** EXERCISE DETAILS **
Copy out the stretch of the data below, from the line that contains "y). Image resolution: width=2576 pixels, height=1456 pixels." through the line that contains "Looking at the image, I should click on (1290, 691).", reproducing it without any change.

** PROVIDED RECORDS **

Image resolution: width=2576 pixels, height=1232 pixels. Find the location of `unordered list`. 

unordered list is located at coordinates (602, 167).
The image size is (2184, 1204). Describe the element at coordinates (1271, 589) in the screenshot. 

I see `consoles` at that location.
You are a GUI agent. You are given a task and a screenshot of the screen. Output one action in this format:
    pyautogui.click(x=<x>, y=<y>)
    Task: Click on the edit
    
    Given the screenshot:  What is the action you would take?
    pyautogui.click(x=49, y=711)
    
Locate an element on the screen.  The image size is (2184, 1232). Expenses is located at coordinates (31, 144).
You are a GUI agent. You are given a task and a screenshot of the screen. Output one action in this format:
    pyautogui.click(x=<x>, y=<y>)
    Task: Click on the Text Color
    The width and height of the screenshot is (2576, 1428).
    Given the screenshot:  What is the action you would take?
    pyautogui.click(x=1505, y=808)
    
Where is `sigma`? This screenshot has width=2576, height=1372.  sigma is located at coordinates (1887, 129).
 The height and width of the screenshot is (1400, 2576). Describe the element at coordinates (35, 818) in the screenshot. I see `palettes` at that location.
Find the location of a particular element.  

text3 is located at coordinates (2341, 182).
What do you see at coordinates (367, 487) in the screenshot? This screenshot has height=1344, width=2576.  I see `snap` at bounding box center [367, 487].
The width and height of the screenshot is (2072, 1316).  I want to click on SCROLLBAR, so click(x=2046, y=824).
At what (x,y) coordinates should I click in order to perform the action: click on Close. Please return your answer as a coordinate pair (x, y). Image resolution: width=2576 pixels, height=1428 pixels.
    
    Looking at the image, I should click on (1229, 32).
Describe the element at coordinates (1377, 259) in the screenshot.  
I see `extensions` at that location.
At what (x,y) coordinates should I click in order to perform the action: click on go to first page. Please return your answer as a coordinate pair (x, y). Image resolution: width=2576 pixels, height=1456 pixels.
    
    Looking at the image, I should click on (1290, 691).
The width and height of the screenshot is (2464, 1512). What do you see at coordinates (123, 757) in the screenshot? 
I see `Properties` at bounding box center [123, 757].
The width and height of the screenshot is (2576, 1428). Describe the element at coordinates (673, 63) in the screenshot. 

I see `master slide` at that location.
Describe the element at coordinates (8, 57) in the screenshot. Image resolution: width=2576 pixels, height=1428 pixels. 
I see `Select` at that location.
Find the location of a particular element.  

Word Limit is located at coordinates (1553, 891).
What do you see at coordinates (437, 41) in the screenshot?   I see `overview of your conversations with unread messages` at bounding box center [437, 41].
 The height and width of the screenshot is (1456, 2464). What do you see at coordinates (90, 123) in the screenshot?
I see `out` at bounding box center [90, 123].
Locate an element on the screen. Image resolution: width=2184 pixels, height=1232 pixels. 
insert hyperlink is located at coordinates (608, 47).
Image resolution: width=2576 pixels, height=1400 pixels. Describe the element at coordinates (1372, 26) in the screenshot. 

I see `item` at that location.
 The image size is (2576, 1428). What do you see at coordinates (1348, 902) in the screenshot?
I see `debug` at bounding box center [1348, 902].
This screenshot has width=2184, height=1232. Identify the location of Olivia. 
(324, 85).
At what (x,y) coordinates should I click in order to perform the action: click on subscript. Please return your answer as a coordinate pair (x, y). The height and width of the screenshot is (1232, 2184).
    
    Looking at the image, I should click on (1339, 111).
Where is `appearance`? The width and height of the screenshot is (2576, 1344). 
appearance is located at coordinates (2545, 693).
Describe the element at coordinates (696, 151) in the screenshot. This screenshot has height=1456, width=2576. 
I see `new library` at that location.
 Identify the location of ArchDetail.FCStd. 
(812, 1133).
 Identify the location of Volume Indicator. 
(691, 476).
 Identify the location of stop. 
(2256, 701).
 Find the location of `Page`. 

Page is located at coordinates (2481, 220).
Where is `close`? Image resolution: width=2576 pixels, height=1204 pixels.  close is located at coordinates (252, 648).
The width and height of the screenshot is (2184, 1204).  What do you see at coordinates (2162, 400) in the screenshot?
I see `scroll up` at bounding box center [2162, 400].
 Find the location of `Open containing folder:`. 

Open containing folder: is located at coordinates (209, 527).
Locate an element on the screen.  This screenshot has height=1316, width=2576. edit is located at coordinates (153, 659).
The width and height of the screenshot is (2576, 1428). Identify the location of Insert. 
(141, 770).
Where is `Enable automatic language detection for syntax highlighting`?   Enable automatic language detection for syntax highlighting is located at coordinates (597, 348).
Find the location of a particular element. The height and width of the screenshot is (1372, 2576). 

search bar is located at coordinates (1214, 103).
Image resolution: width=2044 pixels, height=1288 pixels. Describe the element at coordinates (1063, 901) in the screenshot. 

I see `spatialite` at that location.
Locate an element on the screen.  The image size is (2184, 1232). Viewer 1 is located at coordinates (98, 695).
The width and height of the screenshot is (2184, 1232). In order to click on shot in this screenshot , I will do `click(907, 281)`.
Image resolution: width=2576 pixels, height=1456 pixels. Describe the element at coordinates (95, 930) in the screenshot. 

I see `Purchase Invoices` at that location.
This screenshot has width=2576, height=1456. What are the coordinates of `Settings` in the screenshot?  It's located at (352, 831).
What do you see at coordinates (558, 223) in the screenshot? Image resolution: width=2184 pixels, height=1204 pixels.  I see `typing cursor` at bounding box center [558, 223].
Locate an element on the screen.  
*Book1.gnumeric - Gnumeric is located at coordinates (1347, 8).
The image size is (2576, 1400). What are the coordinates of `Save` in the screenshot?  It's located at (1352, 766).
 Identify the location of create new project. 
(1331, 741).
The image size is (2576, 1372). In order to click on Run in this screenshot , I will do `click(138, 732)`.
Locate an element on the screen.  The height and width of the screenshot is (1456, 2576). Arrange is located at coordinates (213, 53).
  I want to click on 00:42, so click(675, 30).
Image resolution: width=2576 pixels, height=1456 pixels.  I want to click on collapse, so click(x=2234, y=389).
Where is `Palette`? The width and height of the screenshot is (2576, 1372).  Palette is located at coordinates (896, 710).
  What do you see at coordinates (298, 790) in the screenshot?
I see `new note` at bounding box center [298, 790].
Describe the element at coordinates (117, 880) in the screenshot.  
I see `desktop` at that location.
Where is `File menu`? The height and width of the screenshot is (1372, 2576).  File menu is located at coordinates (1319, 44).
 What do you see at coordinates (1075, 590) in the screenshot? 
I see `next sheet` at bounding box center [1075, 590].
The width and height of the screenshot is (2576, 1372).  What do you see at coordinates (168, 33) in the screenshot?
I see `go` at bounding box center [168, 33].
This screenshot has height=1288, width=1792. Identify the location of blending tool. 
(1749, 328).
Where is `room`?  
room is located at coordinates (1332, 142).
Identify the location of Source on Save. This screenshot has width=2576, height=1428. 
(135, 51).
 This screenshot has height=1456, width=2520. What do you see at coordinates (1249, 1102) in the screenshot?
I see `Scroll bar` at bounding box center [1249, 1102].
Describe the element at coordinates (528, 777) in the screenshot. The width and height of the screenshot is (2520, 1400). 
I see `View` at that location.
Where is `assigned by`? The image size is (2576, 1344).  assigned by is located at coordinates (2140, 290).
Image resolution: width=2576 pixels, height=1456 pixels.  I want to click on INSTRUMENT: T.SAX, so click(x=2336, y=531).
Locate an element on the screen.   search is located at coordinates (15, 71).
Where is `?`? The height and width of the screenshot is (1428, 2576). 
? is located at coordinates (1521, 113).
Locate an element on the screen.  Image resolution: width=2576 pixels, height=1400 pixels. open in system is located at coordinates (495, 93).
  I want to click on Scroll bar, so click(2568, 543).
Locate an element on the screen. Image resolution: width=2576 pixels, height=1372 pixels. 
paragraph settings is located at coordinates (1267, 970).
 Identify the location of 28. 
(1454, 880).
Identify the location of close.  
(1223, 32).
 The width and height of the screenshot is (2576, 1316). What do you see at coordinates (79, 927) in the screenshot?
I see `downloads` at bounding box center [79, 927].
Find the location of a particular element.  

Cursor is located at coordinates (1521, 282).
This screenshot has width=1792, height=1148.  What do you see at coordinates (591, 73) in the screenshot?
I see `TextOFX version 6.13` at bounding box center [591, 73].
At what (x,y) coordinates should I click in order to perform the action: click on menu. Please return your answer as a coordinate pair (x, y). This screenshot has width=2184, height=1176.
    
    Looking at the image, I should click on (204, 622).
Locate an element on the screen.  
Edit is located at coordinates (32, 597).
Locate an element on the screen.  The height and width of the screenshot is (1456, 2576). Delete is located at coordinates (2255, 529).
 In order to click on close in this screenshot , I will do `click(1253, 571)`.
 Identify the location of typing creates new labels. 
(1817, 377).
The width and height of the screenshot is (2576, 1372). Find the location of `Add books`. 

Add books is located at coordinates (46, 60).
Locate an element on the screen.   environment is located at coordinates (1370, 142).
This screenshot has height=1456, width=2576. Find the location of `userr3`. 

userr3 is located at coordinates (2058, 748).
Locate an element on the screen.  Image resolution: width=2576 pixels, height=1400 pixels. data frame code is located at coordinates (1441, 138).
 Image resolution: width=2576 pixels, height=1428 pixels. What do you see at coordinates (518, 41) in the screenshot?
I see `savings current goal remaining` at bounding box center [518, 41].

** ANSWER TO THE EXERCISE **
At what (x,y) coordinates should I click in order to perform the action: click on go to first page. Please return your answer as a coordinate pair (x, y). Image resolution: width=2576 pixels, height=1456 pixels.
    
    Looking at the image, I should click on (1290, 691).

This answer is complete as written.